## Job
Update the data below by putting "button" wherever "icon" occurs, and give back every line otherwise unchanged, leaving out the pictures.

## Records for the exercise
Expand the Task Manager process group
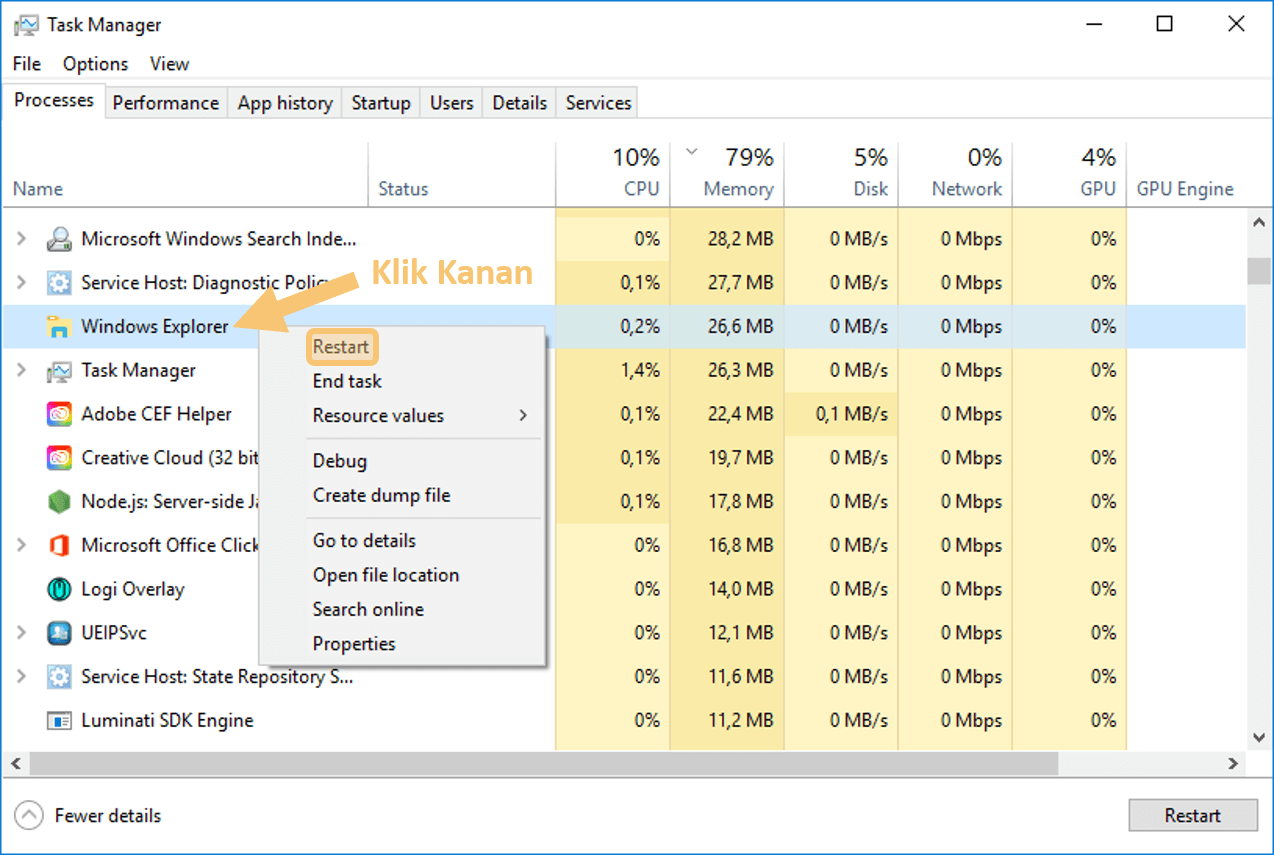The height and width of the screenshot is (855, 1274). (21, 370)
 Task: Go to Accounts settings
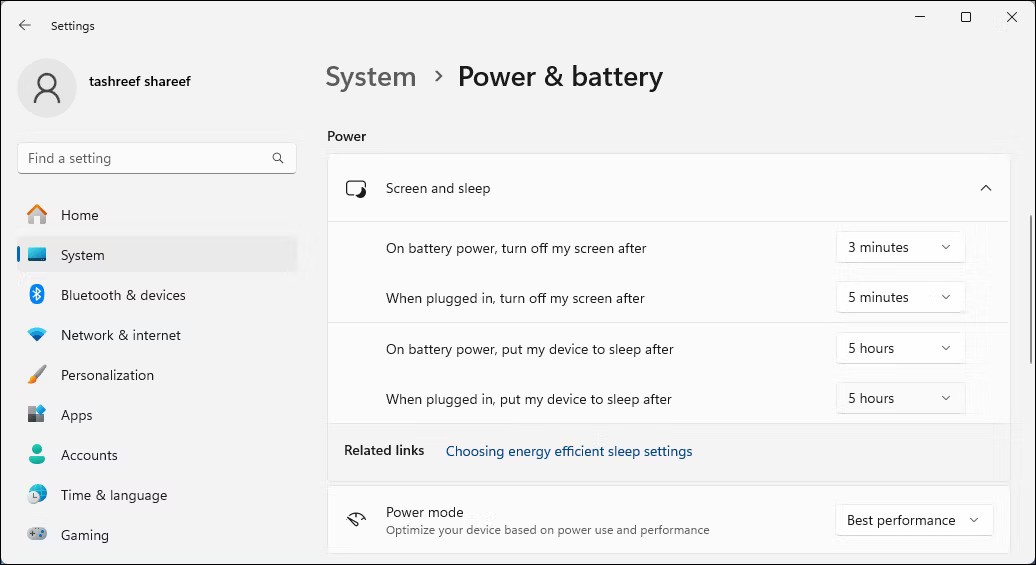[x=89, y=455]
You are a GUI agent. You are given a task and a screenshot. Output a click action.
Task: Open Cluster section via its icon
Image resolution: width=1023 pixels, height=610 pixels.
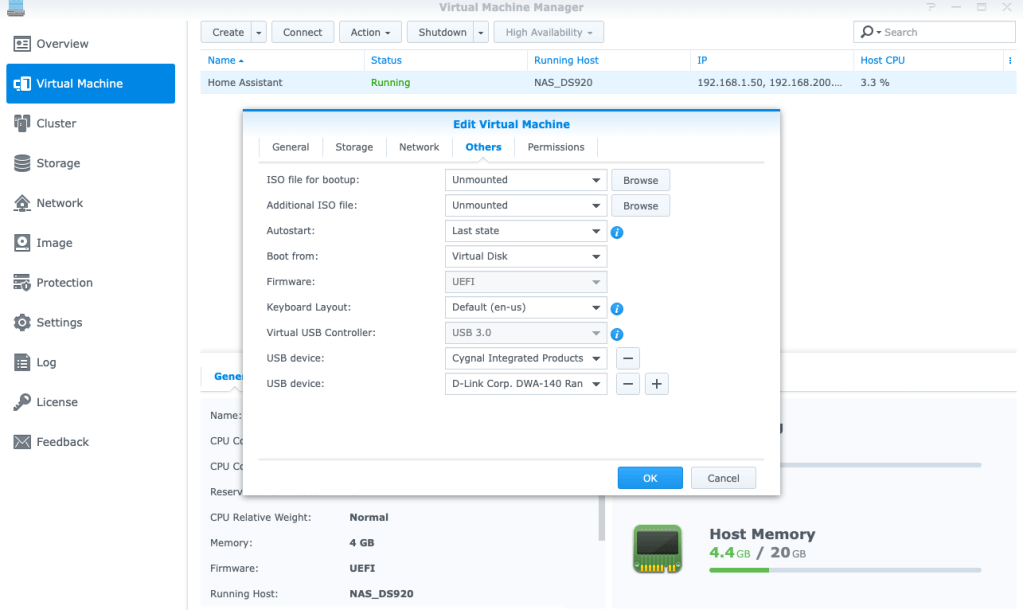click(x=22, y=123)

## Solution to this task
Expand the Task Manager process group
The height and width of the screenshot is (855, 1274). (21, 370)
 Task: Go to Accounts settings
[x=89, y=455]
You are a GUI agent. You are given a task and a screenshot. Output a click action.
Task: Open Cluster section via its button
Image resolution: width=1023 pixels, height=610 pixels.
click(x=22, y=123)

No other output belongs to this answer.